Sebastopol’s Palm Drive Hospital and emergency room have been closed for about a month and after much discussion, its elected district board has put the hospital’s future in the hands of a hotly debated, doctor-led plan.
“We selected the [Palm Drive] Foundation as the one to negotiate with,” says board member James Maresca, referring to a proposal by members of the Palm Drive Foundation.
But there are still big challenges — state and federal regulations at every turn, and broader questions of financial sustainability that are being faced by small hospitals around the country.
And, of course: Can the Palm Drive emergency room reopen or are West County residents looking at the prospect of an “urgent care center”?
Meanwhile, Dr. Jim Gude, a driving force behind the doctor-driven plan now under consideration, is no longer the foundation’s top administrator.
“I’m stepping back,” says Gude, whose new role, he says, is to help Palm Drive staff-up on doctors and nurses in its new guise.
“I’m not going to be doing what I did earlier, which was doing everything I could to prevent the closing of this hospital,” says Gude.
Also out of the picture: Tom Harlan, the hospital’s embattled CEO, who resigned late last week. Prior to his departure, Harlan told the Bohemian, “I am supportive of an objective review of any and all serious proposals that will allow our board to reimagine and reinvent this hospital.”
West County residents are being offered the promise of local hospital, streamlined of bureaucratic fat, that would point the way forward in the new, post-Affordable Care Act world of health-care delivery.
The hospital is not alone in struggling to gain purchase in the new normal of Obamacare.
According to the industry journal Becker’s Hospital Review, seven small hospitals around the country either filed for bankruptcy or closed in the first quarter of 2014 – “a tipping point for many financially beleaguered hospitals and health systems,” Becker’s noted.
The shuttered hospitals included community health centers in rural areas and localized health networks, and their eventual fates range from outright closure to buyouts from larger health providers and insurers. For example, a regional hospital in Casa Grande, Ariz., filed for bankruptcy to complete a sale to Banner Healthcare.
A Long Beach, New York hospital was absorbed by a larger area health system. The fate of others is in limbo.
The challenges faced by smaller hospitals like Palm Drive is systemic. Much of the pressures facing all hospitals – but especially smaller ones – are tied up in cost-saving, healthy-living efforts to reduce in-patient care and rely on outpatient services and treatment.
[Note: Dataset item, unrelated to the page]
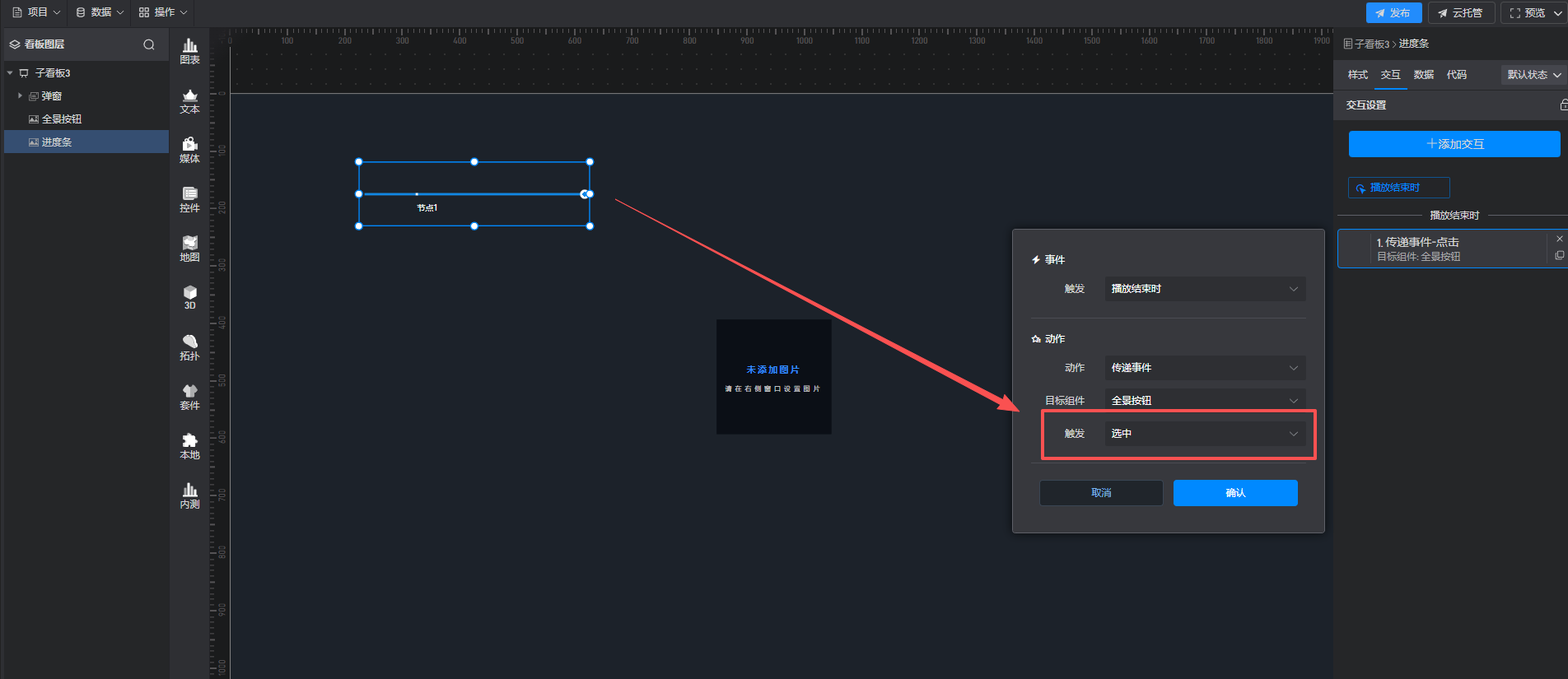1568x679 pixels.
Task: Select the 3D component icon
Action: coord(189,297)
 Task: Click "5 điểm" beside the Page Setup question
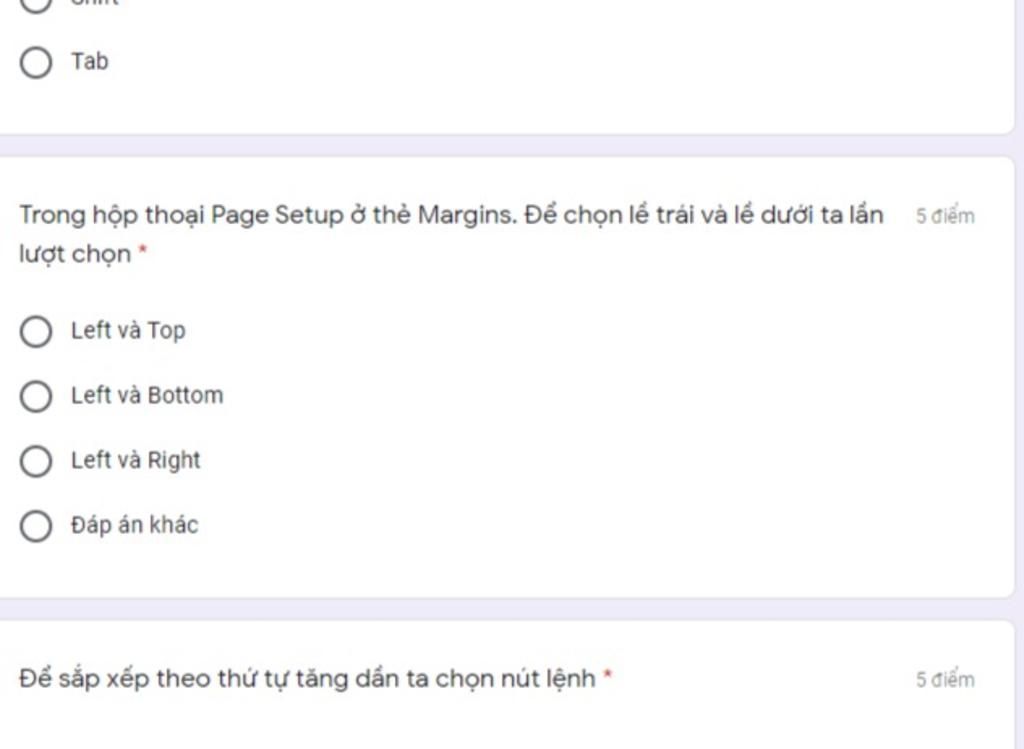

Another hurdle: Medicare regulations designed to excise fraud have essentially outlawed doctor-run hospitals.
Board member James Maresca says federal Medicare officials have overreached in their anti-fraud efforts, which was the upshot of a recent U.S. House of Representatives hearing two weeks ago that criticized the Centers for Medicare & Medicaid Service along those same lines.
“It is possible to have physician-run hospitals without having fraud,” says Maresca.
Even still, Palm Drive isn’t taking any chances: Exit Dr. Jim Gude, enter as-yet-unnamed hospital administrator.
“We will have a hospital director who is not a physician,” Gude says.
Yet Medicare remains linchpin for success at Palm Drive. And, ironically, the foundation plan basically flips the Obamacare model on its head and emphasizes elder care as a key component to financial viability for the hospital.
By contrast, the Affordable Care Act’s success hinges on buy-in from younger people to subsidize high-use consumers.
Over half the people who used Palm Drive were Medicare patients, says Maresca, and the foundation plan would enhance services of special benefit to seniors, ramping up Alzheimer’s treatments, for example.
“If we don’t have Medicare on board, nothing is viable,” says Maresca.
Board members also hope to engage in some sort of general services contract with the physician-led effort, which would keep Palm Drive operating within state law.
The elephant in the room is the fate of the emergency room, which reopens under the foundation’s proposal, even as the same proposal notes the facility needs an upgrade.
Harlan summed up the ER dilemma facing the hospital: State regs require any hospital with an emergency room to also provide acute care beds – which Palm Drive had a hard time filling.
Given the proximity of three major hospitals to Palm Drive, Harlan notes, operating “a full service inpatient acute care hospital with less than nine occupied beds…is financially unsustainable without significantly augmented funding sources.”
The rub? “Without acute care beds, a ‘stand-alone’ emergency department may not be operated in the State of California,” Harlan said.
But Gude says not to get caught up in talk over a separate “urgent care center” to solve the acute-bed dilemma: “Ambulances don’t go to urgent care centers,” he says. “Our goal is to provide a true emergency room. We think it’s economically viable.”